Relationship between eukaryotic plankton and environmental physicochemical factors
Environmental physicochemical factors can affect the plankton community directly or indirectly. The results of this study showed that zooplankton community changes were mainly influenced by TN and EC, whereas phytoplankton community changes were mainly influenced by WT, DO, pH, NH3-N, and ORP. Water temperatures are highest during wet period when DO is lowest. The trends of DO and pH were generally consistent among the sample sites. TN, TP and NH3-N showed significant differences between the dry and wet periods. The lower TN abundance in the wet period than dry period may be due to the fact that the denitrification rate rises with increasing water temperature, which helps to reduce the nitrogen load to the water column to some extent (Paerl et al., 2011). External runoff, atmospheric deposition, and internal sediment release are primary sources of phosphorus (Reed, Carpenter & Lathrop, 2000; Xu et al., 2010).

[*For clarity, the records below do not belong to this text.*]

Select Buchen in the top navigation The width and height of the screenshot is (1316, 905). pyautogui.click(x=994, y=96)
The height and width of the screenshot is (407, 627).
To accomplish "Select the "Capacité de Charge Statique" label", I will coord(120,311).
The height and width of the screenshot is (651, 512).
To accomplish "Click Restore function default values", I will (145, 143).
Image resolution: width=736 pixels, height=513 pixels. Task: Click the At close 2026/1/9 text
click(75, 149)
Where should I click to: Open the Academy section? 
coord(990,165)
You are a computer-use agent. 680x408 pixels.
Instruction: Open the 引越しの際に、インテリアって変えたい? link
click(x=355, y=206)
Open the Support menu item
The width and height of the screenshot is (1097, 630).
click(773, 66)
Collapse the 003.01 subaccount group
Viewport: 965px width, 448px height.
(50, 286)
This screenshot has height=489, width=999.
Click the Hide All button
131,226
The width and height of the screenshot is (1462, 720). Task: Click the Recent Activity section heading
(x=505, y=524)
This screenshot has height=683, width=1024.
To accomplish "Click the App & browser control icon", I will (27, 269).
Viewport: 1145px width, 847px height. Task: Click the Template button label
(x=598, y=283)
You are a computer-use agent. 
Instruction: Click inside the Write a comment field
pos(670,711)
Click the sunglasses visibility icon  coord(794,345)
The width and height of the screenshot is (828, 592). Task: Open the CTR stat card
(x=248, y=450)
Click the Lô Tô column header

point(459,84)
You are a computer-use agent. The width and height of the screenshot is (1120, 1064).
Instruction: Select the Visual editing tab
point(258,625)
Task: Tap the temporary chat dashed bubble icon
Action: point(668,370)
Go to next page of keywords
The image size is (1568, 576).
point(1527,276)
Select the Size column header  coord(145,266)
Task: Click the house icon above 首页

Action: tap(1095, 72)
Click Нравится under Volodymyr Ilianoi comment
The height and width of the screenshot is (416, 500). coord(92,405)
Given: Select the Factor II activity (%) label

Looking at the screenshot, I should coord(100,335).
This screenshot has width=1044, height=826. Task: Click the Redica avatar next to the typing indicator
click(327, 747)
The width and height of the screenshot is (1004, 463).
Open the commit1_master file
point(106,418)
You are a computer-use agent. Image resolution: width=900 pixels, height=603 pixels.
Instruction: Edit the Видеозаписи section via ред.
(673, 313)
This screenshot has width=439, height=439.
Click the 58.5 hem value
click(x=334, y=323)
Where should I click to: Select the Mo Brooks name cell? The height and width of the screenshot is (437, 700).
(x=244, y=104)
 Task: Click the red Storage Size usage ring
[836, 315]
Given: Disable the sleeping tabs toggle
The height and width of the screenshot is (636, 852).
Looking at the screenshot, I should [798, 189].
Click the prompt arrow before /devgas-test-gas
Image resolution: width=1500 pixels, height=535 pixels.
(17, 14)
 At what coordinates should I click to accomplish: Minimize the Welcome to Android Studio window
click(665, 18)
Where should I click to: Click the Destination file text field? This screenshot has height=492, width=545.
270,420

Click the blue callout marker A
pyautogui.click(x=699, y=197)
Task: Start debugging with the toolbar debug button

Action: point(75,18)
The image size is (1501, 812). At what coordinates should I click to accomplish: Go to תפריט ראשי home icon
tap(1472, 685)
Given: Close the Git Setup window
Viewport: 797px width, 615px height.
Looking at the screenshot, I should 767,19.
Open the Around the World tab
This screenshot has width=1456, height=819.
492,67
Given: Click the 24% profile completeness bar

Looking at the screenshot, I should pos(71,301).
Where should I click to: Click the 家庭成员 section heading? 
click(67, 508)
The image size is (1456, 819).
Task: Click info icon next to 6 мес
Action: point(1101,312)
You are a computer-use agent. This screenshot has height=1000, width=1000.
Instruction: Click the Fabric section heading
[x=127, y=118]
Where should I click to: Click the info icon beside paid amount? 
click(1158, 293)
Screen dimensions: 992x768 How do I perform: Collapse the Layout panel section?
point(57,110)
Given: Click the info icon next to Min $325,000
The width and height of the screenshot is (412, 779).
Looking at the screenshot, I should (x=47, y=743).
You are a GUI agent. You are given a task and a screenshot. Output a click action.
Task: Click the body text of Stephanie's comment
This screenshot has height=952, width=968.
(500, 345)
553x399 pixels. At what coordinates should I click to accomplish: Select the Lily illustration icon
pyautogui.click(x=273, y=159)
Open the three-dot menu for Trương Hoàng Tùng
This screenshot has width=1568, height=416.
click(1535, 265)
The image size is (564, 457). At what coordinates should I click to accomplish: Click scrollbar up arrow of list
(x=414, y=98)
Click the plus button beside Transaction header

According to Lai, Yu & Gui (2006), based on the geographical distribution and mechanistic SWAT model, agricultural fertilization contributes 15% cent of total nitrogen and 10% cent of total phosphorus discharged to rivers, and animal husbandry contributes 14% cent of total nitrogen and 11% cent of total phosphorus discharged to rivers. The Xiao Jiang River is a semi-mountainous river of rainfall origin that receives its mostly from surface runoff and the middle-lower reaches of the Manta Valley, which benefits agricultural production (Chen, You & Zhu, 2000; Liu et al., 2022). Thus, agricultural fertilizers may be the primary cause of the greater phosphorus levels in the wet period to the dry period. The effects of nitrogen, phosphorus or their synergistic effects on phytoplankton dynamics, although moderated by other factors (i.e., light intensity, pH), and changes in their concentrations are the main factors driving phytoplankton growth, species composition and biomass in the region (Cymbola, Ogdahl & Steinman, 2008; Paerl et al., 2011; Wang et al., 2013). Therefore, changes in nitrogen and phosphorus concentrations may be the primary cause for the increase in biomass during the wet period in this study.
CONCLUSIONS
The structural characteristics of the zooplankton community in the Xiao Jiang River showed significant changes during dry and wet periods. The indicative role of some of the dominant species suggests that the water quality conditions in the study area are oligotrophic and mesotrophic. WT, DO, pH, EC, OPR, TN and NH3-N are important environmental physicochemical factors that affect the changes of plankton communities during dry and wet periods. The results of the study provide data references at the plankton level for biodiversity conservation and river ecological restoration in the Yangtze River Basin.